VIII
—Juntaos en torno a mí —dijo.
Todo había sido realizado muy rápidamente y aún no llegaba sonido alguno de los soldados estacionados afuera. Los gladiadores y los esclavos de la cocina —treinta mujeres y dos hombres— se apretujaban en torno a él, y Varinia lo miró fijamente con temor, esperanza y pavor y se abrió camino hacia él. Los que lo rodeaban abrieron un pasillo para ella; llegó hasta él y él puso un brazo en torno a ella y la mantuvo apretada a su lado mientras pensaba para sí: «Y ahora soy libre. Nunca hubo un momento de libertad para mi padre o mi abuelo, pero en este momento soy un hombre libre».
Era algo como para emborracharlo y sintió que algo le corría por el cuerpo como si fuera vino. Pero paralelamente estaba el temor. No es cosa fácil ser libre; no es ninguna pequeñez el ser libre cuando se ha sido esclavo durante mucho tiempo, todo el tiempo que uno ha conocido y todo el tiempo que el propio padre de uno conoció. También anidaba en Espartaco el terror sumiso y terco del hombre que ha tomado una decisión inalterable y que sabe que cualquier paso que dé en la dirección que ha elegido lo acercará a la muerte. Y por último un gran interrogante acerca de sí mismo, porque aquellos hombres cuyo oficio era matar habían matado a sus amos y estaban poseídos por la terrible duda que surge en un esclavo cuando se ha vuelto contra su amo. Tenían los ojos puestos en él. Para ellos era el amable minero tracio que sabía lo que había en sus razones y se había acercado a ellos, y como estaban sumidos en la superstición y en la ignorancia, tal como la mayoría de la gente de aquel tiempo, pensaban que algún dios —un extraño dios con un poco de piedad en su corazón— lo había tocado. En consecuencia, debía entendérselas con el futuro e interpretarlo como un hombre lee un libro, y conducirlos por él; y si no hubiera caminos para ellos por donde transitar, él debía hacer esos caminos. Todo eso le dijeron sus ojos; todo eso lo leyó en sus ojos.
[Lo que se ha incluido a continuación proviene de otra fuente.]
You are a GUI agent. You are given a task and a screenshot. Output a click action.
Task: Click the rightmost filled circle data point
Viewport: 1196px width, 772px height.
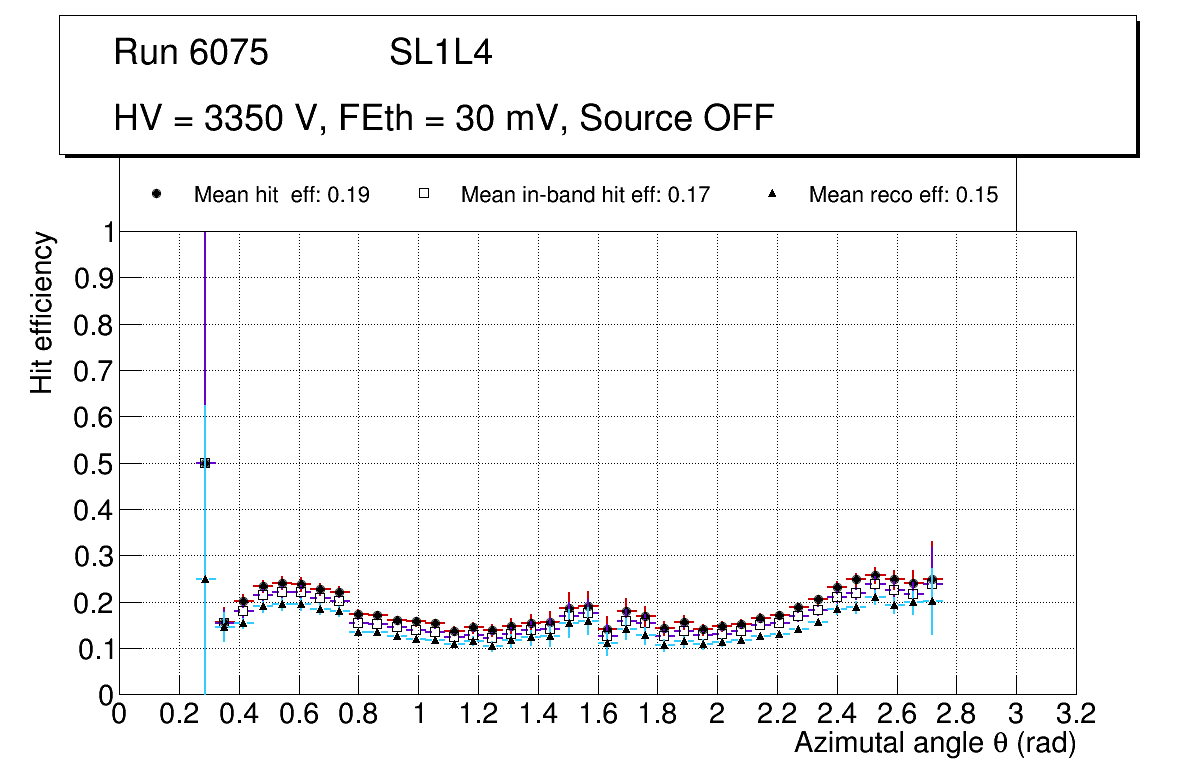point(932,580)
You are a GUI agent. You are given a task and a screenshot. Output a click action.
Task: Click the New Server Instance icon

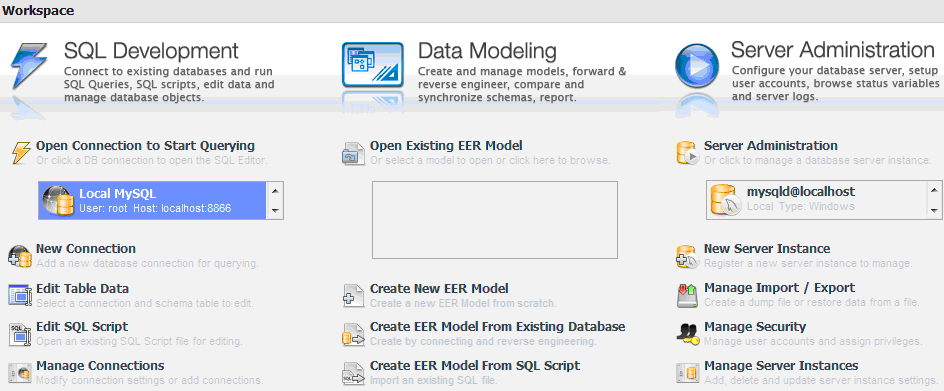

—¿Sois vosotros mi pueblo? —les preguntó cuando se apretujaron en torno a él—. Nunca más volveré a ser gladiador. Antes moriré. ¿Sois vosotros mi pueblo?
Los ojos de algunos se llenaron de lágrimas, y se apretujaron aún más en torno a él. Unos estaban más asustados que otros, pero él les transmitió a todos una pequeña porción de gloria, lo que era maravilloso que pudiera hacer.
—Ahora debemos ser camaradas —dijo—, y ser todos como una persona, y en el pasado, la gente de mi pueblo, tal como oí contarlo, cuando salía a luchar, iba por su propia voluntad, no como van los romanos, sino por su propia voluntad, y si alguno no quería luchar, se iba y nadie se preocupaba por él.
—¿Qué es lo que haremos? —gritó alguien.
—Saldremos y lucharemos, y lucharemos bien, porque somos los mejores luchadores del mundo.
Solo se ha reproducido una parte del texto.